Sunday, January 25, 2015

Why I am writing

Greetings!

My husband and I are just beginning the adoption process. I wanted to document things as they unfold for those who are trying to figure out what to expect. There are several resources out there for the big things: meeting the bio parents (if that will happen), legalization of the adoption, bonding with the baby, and discussing adoption with the child when s/he is older, to name a few. But there are very few people who talk about what to expect at the very beginning: getting started, picking an agency, that first meeting with a social worker, thinking about a homestudy, getting your mountain of paperwork in order, and those types of things. I'm the type of person who likes to know what to expect when I am going into a situation, so I want to try to remedy this! So, the goal of this blog is to document our experiences from the very beginning. We had our first meeting with our social worker yesterday (in our state, that is considered the first part of your home study), and I plan to write as everything unfolds. This will also be a place where I share updates with our friends and family.

Hopefully someone will find this to be at least somewhat helpful!

-Jess

2 comments:

  1. I'm curious about the title of this blog. It sounds as though you're suggesting that the wrong person(s) became pregnant with "your child" by mistake, and that's why you're adopting.

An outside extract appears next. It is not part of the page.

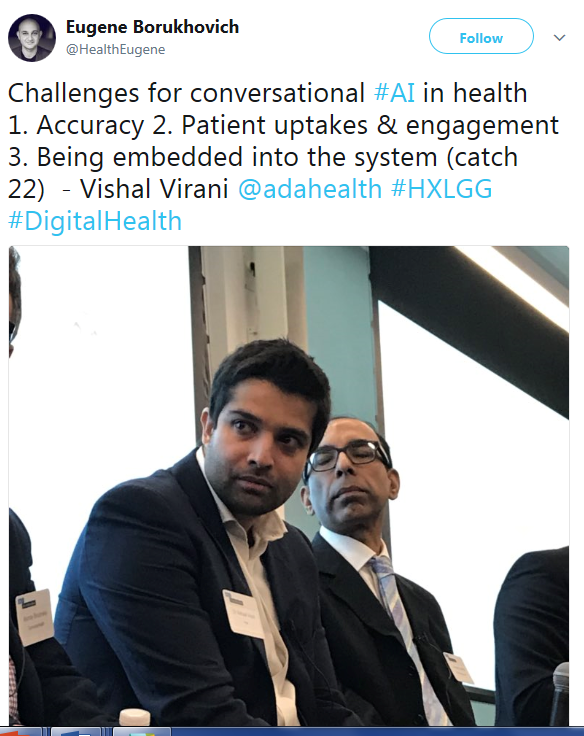Click the empty area of the Windows taskbar
This screenshot has width=584, height=736.
[x=376, y=732]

    Please tell me that's NOT what you believe, because as an adult adoptee, I find the whole concept of being born to the "wrong person" totally offensive.

    ReplyDelete
  2. Kaye-

    Oh no, that isn't it at all! I'm so sorry you interpreted it that way-- I wouldn't want anyone to get that impression. I actually don't refer to the baby we will someday be adopting as "our child" or "my child" anywhere on the blog. I don't believe children are things to be owned or that a woman who places a child for an adoption would be the "wrong" person to parent that child or that she is the "wrong person" to be carrying that child. We are seeking an open adoption and want a healthy relationship with the biomom and always want her to be a part of her child's life and vice-versa. The title actually came from a couple of different jokes from people close to me. My husband and I were talking about how the titles of all of the adoption books on our agency's suggested list were so clinical and medical-textbook sounding, and then he said something about a confused stork (I don't remember what it was at the moment, just that it made me laugh). And a couple of years ago, a friend of mine thought she might be pregnant and REALLY did not want to be, and in the one lighthearted moment of a very serious conversation she said something along the lines of "That damn stork better not get confused-- I do NOT want to see him!" For some reason, that line stuck out to me when I was trying to think of a title. I don't mean it to be disrespectful or minimizing of first-parents/bioparents at all, it is more of the idea that we (like most potential adoptive parents) would like so badly to be able to become pregnant (see the stork), while at the same time there are other people who have been "visited by the stork" during a season in their lives that, for some reason or another, is not conducive with parenthood. I don't believe that being pregnant at an inopportune time makes someone the "wrong" parent, and I don't believe that anyone should ever feel pressured or coerced to place their baby for adoption due to other people interpreting their life circumstances as creating a "wrong" situation for parenthood. Hopefully that makes as much sense on paper as it does in my head?

    Thank you so much for your comment and for drawing that to my attention-- maybe I'll add something to my "why I'm writing" page to avoid anyone else being hurt or offended by the title. I thought I was being witty, but I didn't even think about the fact that someone coming from a different point in the triad could interpret that title in a way that was hurtful.